Goal of the exercise >> Replace "Screen dimensions" with "Screen size" in the items from the line with "Click the 新建助手 button" up to and including the line with "Open Words in", and give back only those lines with everything else unchanged.

Data for this exercise >>
-------------------------
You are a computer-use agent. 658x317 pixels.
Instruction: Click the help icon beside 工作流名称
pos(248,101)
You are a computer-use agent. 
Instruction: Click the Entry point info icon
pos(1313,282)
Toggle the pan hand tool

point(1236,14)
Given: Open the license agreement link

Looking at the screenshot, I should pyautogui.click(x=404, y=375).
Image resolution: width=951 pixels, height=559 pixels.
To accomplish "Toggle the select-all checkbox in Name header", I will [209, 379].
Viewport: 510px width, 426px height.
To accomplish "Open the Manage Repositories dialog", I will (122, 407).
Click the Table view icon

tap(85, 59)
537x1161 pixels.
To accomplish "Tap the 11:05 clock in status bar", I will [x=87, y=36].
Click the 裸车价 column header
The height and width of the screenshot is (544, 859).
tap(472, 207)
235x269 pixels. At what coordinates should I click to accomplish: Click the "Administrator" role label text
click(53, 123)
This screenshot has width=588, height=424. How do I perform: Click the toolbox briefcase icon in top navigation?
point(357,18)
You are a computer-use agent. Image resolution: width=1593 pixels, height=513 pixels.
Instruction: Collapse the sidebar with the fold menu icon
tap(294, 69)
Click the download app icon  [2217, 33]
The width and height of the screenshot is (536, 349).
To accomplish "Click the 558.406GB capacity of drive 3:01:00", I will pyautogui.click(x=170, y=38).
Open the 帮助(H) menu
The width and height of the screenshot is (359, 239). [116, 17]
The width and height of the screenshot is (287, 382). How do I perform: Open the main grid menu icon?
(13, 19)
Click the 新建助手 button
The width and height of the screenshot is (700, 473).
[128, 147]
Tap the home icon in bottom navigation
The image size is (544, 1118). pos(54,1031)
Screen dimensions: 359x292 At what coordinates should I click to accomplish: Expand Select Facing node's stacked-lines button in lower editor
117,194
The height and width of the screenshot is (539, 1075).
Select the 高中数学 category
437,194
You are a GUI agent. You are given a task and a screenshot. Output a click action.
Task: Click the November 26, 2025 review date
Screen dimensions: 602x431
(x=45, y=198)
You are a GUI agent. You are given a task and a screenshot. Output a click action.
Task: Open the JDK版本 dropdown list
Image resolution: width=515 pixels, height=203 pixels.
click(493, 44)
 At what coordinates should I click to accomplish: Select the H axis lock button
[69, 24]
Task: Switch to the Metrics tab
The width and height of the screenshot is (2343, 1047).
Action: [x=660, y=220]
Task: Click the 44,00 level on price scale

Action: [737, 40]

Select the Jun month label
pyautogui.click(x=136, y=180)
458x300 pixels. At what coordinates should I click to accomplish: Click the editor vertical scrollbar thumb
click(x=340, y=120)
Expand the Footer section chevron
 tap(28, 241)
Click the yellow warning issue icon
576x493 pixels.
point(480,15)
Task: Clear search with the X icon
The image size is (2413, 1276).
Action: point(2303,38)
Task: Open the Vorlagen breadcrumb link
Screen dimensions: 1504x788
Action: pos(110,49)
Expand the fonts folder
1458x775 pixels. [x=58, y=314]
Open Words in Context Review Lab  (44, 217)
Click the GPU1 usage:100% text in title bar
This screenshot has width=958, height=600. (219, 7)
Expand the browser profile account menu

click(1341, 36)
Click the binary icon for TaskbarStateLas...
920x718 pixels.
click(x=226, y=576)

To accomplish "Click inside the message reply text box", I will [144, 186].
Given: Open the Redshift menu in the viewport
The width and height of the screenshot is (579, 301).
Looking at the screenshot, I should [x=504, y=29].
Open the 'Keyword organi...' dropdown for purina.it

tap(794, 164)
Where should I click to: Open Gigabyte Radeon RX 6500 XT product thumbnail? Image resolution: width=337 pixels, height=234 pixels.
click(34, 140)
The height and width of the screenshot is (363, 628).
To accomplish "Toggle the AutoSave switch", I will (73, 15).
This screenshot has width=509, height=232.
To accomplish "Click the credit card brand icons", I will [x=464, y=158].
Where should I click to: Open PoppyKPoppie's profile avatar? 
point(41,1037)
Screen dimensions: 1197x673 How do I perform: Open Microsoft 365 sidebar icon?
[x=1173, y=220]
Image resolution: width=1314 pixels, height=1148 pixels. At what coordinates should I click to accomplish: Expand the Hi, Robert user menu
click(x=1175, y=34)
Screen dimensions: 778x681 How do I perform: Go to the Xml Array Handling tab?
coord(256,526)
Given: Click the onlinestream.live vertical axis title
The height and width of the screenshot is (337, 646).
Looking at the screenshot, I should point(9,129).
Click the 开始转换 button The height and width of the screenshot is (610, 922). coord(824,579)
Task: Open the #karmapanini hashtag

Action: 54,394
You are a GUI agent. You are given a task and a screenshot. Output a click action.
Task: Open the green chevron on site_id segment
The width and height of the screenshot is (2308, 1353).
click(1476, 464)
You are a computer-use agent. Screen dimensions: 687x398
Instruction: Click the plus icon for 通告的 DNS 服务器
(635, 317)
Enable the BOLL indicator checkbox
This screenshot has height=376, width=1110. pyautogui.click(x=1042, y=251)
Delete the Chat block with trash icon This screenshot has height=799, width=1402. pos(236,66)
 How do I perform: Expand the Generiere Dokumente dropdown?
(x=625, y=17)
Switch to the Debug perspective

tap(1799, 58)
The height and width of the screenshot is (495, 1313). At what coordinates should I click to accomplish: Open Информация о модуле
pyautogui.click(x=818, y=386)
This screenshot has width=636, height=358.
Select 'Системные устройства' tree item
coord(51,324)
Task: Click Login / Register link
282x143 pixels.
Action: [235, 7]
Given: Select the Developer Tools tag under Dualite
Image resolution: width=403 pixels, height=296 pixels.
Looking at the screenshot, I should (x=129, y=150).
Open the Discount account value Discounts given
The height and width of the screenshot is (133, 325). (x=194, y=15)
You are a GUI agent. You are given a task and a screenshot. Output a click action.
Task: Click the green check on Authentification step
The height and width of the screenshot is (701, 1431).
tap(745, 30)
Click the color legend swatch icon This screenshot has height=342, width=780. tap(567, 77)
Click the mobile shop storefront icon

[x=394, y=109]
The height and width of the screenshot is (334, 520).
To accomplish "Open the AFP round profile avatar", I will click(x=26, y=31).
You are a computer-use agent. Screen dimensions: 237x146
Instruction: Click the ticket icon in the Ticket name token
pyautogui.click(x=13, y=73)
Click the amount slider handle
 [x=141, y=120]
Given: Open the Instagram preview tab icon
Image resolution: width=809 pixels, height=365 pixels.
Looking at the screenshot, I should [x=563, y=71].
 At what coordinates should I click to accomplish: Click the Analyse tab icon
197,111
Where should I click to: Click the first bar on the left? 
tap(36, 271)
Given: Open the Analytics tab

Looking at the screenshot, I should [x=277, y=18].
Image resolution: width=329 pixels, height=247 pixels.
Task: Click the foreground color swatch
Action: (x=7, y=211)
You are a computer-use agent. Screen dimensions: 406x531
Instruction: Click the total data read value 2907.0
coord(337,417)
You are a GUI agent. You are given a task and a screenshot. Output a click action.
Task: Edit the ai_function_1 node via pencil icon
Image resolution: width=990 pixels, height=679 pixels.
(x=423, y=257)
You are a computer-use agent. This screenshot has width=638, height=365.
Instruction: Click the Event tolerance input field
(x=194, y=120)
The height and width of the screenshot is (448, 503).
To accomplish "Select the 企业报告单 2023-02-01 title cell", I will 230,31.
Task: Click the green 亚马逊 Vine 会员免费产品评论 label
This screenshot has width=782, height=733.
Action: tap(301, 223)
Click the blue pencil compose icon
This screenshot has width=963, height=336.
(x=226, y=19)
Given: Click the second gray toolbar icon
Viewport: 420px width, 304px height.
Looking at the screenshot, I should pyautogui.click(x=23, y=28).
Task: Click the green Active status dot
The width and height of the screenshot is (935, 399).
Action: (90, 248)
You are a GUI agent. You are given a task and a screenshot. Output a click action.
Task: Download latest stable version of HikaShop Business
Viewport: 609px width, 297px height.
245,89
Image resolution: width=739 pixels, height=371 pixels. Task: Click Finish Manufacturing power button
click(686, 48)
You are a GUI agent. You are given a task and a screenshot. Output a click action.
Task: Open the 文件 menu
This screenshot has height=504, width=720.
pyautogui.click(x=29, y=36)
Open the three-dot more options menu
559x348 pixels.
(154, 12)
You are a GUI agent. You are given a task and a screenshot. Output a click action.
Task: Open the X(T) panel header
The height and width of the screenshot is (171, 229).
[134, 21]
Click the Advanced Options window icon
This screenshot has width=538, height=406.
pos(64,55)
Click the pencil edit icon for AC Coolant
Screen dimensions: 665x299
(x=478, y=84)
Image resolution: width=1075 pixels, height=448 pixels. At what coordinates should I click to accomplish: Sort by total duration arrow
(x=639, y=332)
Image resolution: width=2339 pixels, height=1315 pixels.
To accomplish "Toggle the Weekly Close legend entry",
-------------------------
Result of this exercise >>
Click the 新建助手 button
The width and height of the screenshot is (700, 473).
[128, 147]
Tap the home icon in bottom navigation
The image size is (544, 1118). pos(54,1031)
Screen size: 359x292 At what coordinates should I click to accomplish: Expand Select Facing node's stacked-lines button in lower editor
117,194
The height and width of the screenshot is (539, 1075).
Select the 高中数学 category
437,194
You are a GUI agent. You are given a task and a screenshot. Output a click action.
Task: Click the November 26, 2025 review date
Screen size: 602x431
(x=45, y=198)
You are a GUI agent. You are given a task and a screenshot. Output a click action.
Task: Open the JDK版本 dropdown list
Image resolution: width=515 pixels, height=203 pixels.
click(493, 44)
 At what coordinates should I click to accomplish: Select the H axis lock button
[69, 24]
Task: Switch to the Metrics tab
The width and height of the screenshot is (2343, 1047).
Action: [x=660, y=220]
Task: Click the 44,00 level on price scale

Action: [737, 40]

Select the Jun month label
pyautogui.click(x=136, y=180)
458x300 pixels. At what coordinates should I click to accomplish: Click the editor vertical scrollbar thumb
click(x=340, y=120)
Expand the Footer section chevron
 tap(28, 241)
Click the yellow warning issue icon
576x493 pixels.
point(480,15)
Task: Clear search with the X icon
The image size is (2413, 1276).
Action: point(2303,38)
Task: Open the Vorlagen breadcrumb link
Screen size: 1504x788
Action: pos(110,49)
Expand the fonts folder
1458x775 pixels. [x=58, y=314]
Open Words in Context Review Lab  (44, 217)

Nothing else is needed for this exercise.